No matter which clinic, which hospital, or which nursing home you visit in India, they always have patients pouring into them in large numbers. The major reason for it being, poor doctor to patient ratio. In India there is just one doctor for 1700 people (Source). But that is not what I am most concerned about.
The bigger problem which exists right now is, that one doctor, exploiting his/her 1700 patients. I need not tell you about how doctors in private clinics and hospitals recommend unnecessary tests and operations. Anyone who would have gone for treatment or accompanied his/her friend or family member at those private hospitals must have felt it at some point or the other (or maybe always).
But did you know that it’s completely NOT THE FAULT OF THE DOCTOR?
It is the commercial setup of the hospitals and the way they run, which compel the doctors to push their patients to shed that extra money which was not required.
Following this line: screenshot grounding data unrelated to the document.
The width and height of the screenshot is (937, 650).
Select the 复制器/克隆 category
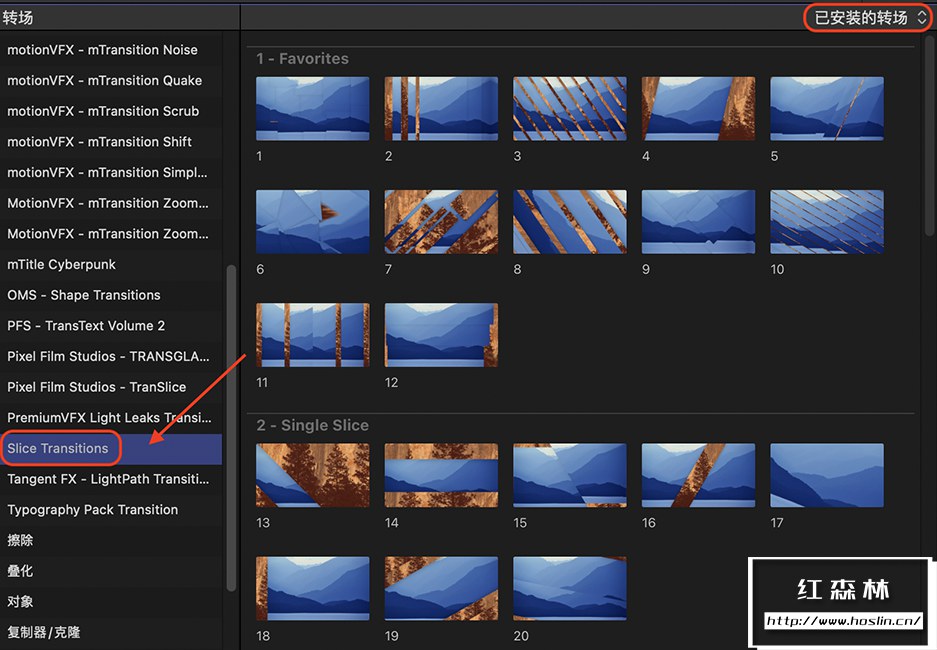click(44, 632)
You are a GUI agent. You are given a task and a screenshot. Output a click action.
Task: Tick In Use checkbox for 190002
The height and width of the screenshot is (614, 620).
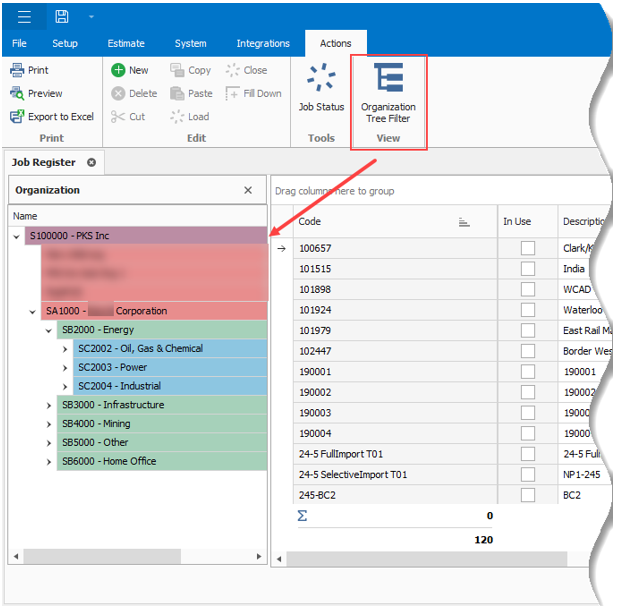coord(527,392)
Dr. Martin Makary, a well renowned surgeon at John Hopkins Hospital, Baltimore, USA, and also the author of a bestseller by The New York Times, Unaccountable: What Hospitals Won’t Tell You and How Transparency Can Revolutionize Healthcare, said in an interview, “They’re told they need to do so many operations in a month. Sometimes doctors tell me they get text messages and emails, saying, ‘You need to do so many operations by the end of the month.’ They’re expected to do more, often with less resources. Doctors don’t like blind triggers that result in overtreatment. They want to practice medicine the way it was intended to be practiced – individualized in care.” (Source)
The directors, managers and CEOs of the hospitals set a minimum target for the doctors, i.e. they have to see a fixed minimum number of patients and also ensure that those patients undergo a certain number of tests/treatments/operations/surgeries. All this is done to maximize the profit of the hospitals. The cost at which it is done is completely neglected.
Hospitals have made doctors into blood sucking commodities, who take leverage of the poor understanding of patients of the medicine field.
There is not much the doctors can do either. If they raise their voice against such false practices, or do not agree to go ahead with them, they are being shown the door. It’s not possible for every doctor to set up his own clinic or hospital, so where is he/she supposed to go? Almost everywhere this is what the norm is.
And the patient feels that doctors are the main culprits. Of course they are a part of corruption, but it will be unfair to say that they are entirely responsible for it.
According to a report by The Times of India , a specialist doctor was quoted as saying, “Recently, a young doctor who joined our department told me, “Sir, every month there is a meeting with the CEO. He asks me questions because instead of having a 40% conversion rate for OPD-operative as per the target, my conversion rate is just 10-15%. (Conversion rate means out of all patients seen by the doctor, how many are advised to undergo surgery or procedures. Rational doctors try to keep this rate low, but profit-driven hospitals try to maximise number of surgeries and procedures, even if they are unnecessary). He tells me that such low conversion rate will not do, and that unless I increase it, I will have to leave the hospital.” This young doctor will certainly surrender one day. To survive professionally, he will start doing 20-25% of additional procedures that are not required by medical logic. What choice does he have?”… And each corporate hospital has such targets! There is no getting out of it.”
The private hospitals have tie ups with diagnostic centres, for performing several tests like ECG, MRI, CT scan, etc. More the number of patients referred to these centres, higher will be the commission for the hospitals.
The worst part about all this is that it’s almost impossible to regulate such activities. There is no body which can check if the tests and operations referred by the doctors are necessary or not. It’s very difficult to draw the line between what’s important and what’s not. The only way in which it can change is when morality takes the driver’s seat in the minds of the corporate giants who run 5 star hospitals.
So please don’t think that doctors are always the devils, their work life hangs on a knife edge, and sometimes there is just no way out.
This was about the ugly side of health care system in private hospitals. It’s not that only non government hospitals have a list of drawbacks, government health bodies too have loop holes, but more on that later.